If you've been shipping React Native apps the hard way, Expo's EAS (Expo Application Services) might be the workflow upgrade you've been waiting for. A new breakdown from Codonomics walks through how to configure eas.json with three build profiles—Development, Preview, and Production—and maps them to a realistic feature lifecycle that takes you from local debugging straight to Google Play Store submission.
Understanding Build Configurations
The core of EAS power lives in your eas.json file. This config defines different Build Profiles that handle specific stages of your app's journey. Development builds include expo-dev-client, support hot updates, and output debug APKs. Preview builds are release-like but distributed internally via URL—skipping the Play Store entirely for faster stakeholder access.
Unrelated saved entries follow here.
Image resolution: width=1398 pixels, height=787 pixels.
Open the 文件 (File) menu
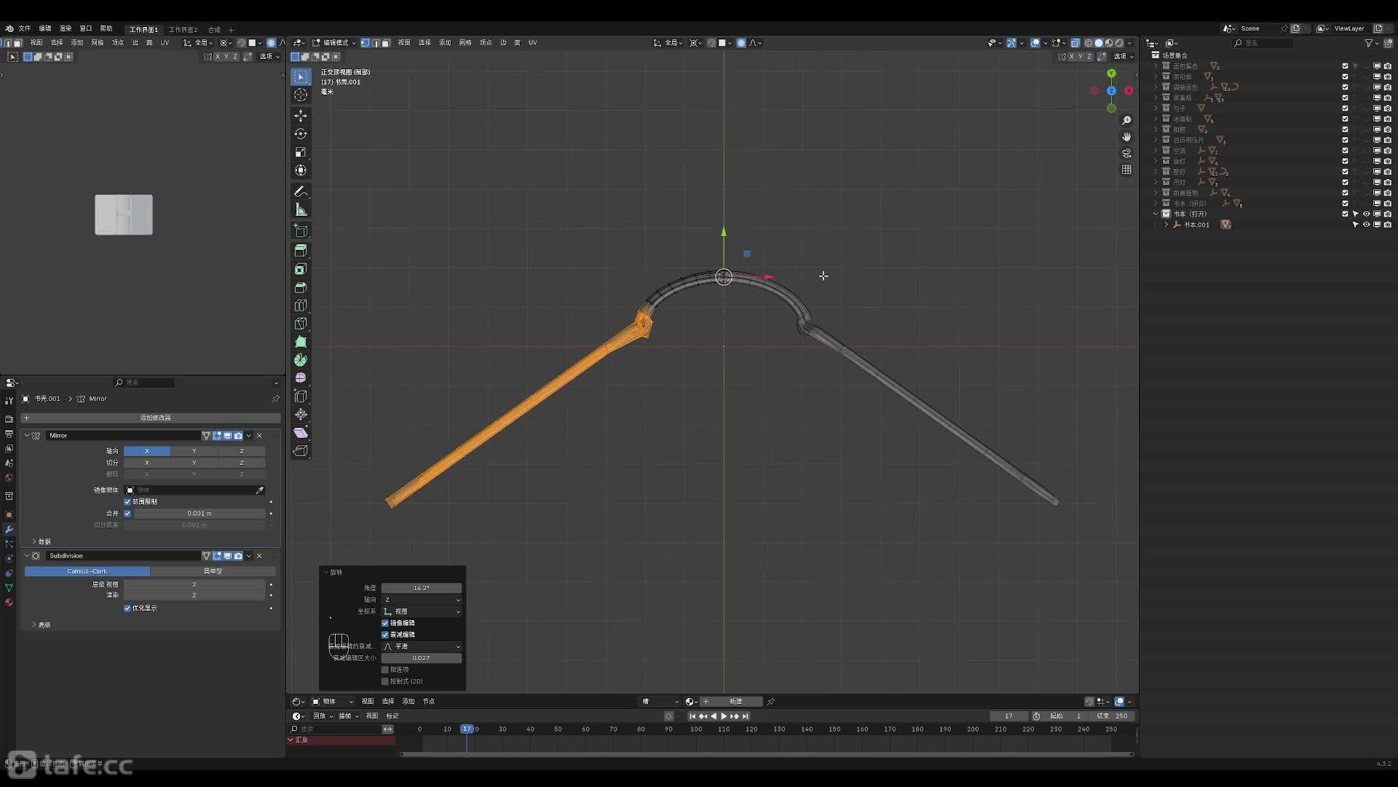point(25,28)
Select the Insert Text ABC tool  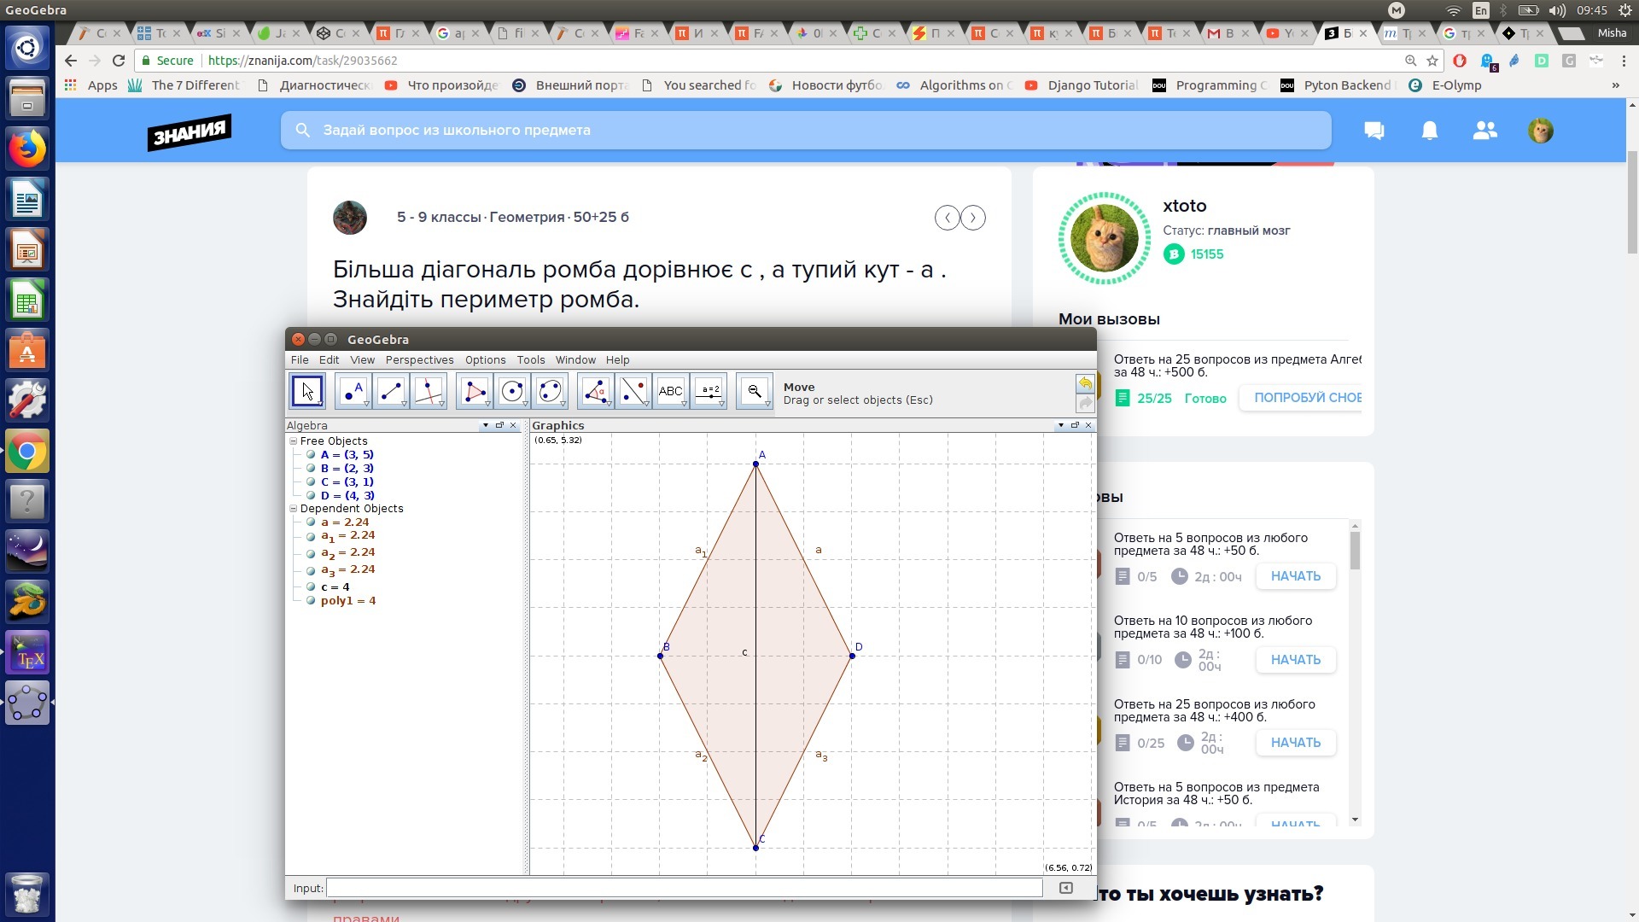[670, 392]
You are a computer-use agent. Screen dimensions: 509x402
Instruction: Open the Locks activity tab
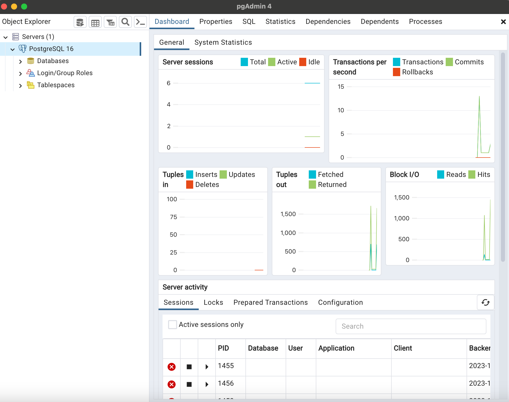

Production builds? Optimized, minified, signed with production certificates, and packaged as Android App Bundles (AAB) ready for Google Play submission.
Development: Where the Real Work Happens
Phase 1 focuses on local implementation and debugging. Before triggering any build, run your tests with npm test. Once you're confident, generate a development client APK using eas build --profile development --platform android, then install it on a physical device. Fire up Expo CLI with npx expo start --dev-client—just make sure your phone is on the same Wi-Fi as your machine or connected via USB with port forwarding enabled.
Preview: QA's Time to Shine
Phase 2 handles quality assurance and stakeholder sign-off. The preview profile typically points to a "staging" API environment, letting you test against production-like infrastructure without touching real data. Run E2E tests using Detox across various device configurations—screen sizes, OS versions—with commands like detox build -c android.emu.release followed by detox test. The article notes that Maestro could replace this step entirely if you're looking to simplify your testing stack.
Production: The Real Deal
Phase 3 is where features get certified for end users. Generate the production AAB with optimized builds and your production certificates using eas build --profile production --platform android. Then automate Play Store submission with eas submit --platform android—no manual uploads to Google Play Console required.
Key Takeaways
- EAS Build Profiles in eas.json handle Development, Preview, and Production stages separately
- Development uses expo-dev-client for hot reload; Preview distributes via URL; Production outputs store-ready AABs
- Detox or Maestro can automate E2E testing across device configurations before release
- EAS Submit automates Play Store uploads—set it and forget it
The Bottom Line
Three profiles, three phases, one smooth pipeline. If you're still manually managing builds across environments or uploading APKs by hand, you're leaving time on the table. EAS won't fix bad architecture, but it will make your shipping process feel like actual engineering instead of DevOps theater.